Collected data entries
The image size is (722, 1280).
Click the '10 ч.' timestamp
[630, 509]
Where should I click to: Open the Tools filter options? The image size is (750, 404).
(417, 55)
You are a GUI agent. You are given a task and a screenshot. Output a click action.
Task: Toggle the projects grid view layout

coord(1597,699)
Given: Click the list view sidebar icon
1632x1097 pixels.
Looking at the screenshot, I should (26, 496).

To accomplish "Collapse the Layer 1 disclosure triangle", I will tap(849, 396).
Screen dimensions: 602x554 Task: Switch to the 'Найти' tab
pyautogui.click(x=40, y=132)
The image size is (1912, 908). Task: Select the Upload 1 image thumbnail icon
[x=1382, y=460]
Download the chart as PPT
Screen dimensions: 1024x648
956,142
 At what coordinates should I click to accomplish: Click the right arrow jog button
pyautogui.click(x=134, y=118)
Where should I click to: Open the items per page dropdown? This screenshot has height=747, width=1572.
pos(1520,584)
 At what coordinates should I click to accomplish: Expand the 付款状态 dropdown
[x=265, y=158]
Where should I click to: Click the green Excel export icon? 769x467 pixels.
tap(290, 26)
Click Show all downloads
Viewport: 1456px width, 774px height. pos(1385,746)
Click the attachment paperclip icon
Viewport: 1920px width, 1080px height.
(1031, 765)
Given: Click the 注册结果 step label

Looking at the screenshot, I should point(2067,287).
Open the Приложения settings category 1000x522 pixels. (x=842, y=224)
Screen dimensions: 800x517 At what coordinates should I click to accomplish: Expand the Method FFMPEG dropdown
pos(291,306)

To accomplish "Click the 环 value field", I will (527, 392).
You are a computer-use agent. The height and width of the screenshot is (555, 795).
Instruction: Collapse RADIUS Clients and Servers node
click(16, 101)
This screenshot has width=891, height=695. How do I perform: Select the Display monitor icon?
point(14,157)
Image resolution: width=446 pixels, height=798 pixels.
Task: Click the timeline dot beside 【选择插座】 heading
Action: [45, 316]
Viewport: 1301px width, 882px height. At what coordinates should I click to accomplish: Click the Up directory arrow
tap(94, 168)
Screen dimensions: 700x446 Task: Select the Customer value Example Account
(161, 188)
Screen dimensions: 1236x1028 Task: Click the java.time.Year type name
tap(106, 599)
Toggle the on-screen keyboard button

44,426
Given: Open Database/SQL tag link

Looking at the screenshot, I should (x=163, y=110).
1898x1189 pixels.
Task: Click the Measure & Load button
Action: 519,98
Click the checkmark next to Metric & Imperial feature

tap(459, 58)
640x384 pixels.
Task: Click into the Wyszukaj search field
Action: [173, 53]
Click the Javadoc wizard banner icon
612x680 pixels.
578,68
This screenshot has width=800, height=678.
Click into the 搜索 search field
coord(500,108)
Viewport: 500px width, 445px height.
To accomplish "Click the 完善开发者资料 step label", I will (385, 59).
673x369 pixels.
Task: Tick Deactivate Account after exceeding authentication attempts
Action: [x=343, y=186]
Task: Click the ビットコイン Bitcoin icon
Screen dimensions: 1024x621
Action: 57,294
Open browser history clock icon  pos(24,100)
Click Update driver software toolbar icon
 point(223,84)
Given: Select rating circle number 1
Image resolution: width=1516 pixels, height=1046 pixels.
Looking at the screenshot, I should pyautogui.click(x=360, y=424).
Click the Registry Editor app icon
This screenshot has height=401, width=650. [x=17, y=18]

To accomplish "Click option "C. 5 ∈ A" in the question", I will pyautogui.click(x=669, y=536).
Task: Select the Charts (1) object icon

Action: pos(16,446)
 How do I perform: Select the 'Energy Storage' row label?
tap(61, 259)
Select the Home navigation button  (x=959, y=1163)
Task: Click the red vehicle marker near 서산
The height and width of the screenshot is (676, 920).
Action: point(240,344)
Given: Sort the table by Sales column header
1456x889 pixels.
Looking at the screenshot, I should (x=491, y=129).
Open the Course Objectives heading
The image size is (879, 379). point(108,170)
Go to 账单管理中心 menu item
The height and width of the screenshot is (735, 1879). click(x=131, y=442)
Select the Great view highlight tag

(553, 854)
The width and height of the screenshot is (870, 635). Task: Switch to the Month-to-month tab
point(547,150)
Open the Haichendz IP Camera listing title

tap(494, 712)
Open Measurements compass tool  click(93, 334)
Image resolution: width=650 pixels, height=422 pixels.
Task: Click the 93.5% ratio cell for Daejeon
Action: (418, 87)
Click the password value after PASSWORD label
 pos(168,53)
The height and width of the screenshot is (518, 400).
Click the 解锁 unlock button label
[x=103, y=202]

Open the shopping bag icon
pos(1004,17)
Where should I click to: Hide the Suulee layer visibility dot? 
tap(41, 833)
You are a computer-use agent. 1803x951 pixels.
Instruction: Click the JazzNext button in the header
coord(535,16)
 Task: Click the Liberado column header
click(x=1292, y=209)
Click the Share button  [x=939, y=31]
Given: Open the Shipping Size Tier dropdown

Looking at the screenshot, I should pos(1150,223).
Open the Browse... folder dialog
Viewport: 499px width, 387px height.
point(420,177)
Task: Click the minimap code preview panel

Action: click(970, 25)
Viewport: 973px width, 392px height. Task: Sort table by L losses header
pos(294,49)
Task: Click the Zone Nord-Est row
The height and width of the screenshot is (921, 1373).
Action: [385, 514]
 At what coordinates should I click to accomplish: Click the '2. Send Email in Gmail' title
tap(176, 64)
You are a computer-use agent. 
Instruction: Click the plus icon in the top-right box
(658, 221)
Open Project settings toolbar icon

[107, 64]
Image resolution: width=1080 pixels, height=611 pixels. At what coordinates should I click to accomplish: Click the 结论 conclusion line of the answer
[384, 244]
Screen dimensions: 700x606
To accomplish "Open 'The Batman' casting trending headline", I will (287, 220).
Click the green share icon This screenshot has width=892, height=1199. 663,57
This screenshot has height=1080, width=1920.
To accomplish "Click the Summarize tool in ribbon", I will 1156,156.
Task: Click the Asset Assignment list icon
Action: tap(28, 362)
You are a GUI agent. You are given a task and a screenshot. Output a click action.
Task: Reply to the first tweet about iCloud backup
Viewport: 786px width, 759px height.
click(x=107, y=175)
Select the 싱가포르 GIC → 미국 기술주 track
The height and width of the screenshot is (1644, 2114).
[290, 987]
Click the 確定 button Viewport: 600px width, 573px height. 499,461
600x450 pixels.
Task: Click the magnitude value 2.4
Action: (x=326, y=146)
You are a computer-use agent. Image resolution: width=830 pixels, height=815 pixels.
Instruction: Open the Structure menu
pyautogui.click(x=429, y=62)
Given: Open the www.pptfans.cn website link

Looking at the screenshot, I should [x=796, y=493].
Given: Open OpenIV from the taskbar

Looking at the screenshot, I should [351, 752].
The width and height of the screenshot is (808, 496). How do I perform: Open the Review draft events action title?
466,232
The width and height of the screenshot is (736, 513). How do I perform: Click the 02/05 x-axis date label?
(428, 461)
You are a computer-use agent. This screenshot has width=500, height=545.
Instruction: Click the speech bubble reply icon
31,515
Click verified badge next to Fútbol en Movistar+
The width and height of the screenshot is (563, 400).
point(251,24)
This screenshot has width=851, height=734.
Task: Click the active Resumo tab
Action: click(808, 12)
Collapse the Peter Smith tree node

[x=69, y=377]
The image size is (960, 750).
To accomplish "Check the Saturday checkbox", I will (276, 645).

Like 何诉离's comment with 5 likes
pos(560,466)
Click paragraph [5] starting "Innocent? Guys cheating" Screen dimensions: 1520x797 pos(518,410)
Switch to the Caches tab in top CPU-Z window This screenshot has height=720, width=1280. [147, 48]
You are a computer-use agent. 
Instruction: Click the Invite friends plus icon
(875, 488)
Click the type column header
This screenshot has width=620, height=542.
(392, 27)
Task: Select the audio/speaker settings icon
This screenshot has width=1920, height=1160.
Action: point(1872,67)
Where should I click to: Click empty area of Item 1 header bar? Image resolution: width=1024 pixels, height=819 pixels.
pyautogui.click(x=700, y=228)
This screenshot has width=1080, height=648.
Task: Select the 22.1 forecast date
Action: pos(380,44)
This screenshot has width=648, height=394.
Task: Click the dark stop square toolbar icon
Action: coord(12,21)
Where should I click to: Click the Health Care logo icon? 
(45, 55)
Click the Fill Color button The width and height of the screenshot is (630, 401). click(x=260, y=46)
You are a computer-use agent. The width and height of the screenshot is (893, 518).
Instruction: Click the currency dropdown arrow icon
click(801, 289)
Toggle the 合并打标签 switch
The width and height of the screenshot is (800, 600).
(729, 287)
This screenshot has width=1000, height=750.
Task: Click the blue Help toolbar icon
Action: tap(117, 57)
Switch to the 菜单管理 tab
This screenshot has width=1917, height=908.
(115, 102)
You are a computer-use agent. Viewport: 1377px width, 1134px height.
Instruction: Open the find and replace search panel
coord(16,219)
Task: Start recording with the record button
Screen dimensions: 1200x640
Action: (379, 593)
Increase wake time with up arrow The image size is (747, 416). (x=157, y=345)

▸ How to complete this task: Search the entries for "computer" and copy each matching line.

▸ Written solution:
You are a computer-use agent. The height and width of the screenshot is (555, 795).
You are a computer-use agent. 1803x951 pixels.
You are a computer-use agent. 
You are a computer-use agent. Image resolution: width=830 pixels, height=815 pixels.
You are a computer-use agent. This screenshot has width=500, height=545.
You are a computer-use agent. 
You are a computer-use agent. The width and height of the screenshot is (893, 518).
You are a computer-use agent. Viewport: 1377px width, 1134px height.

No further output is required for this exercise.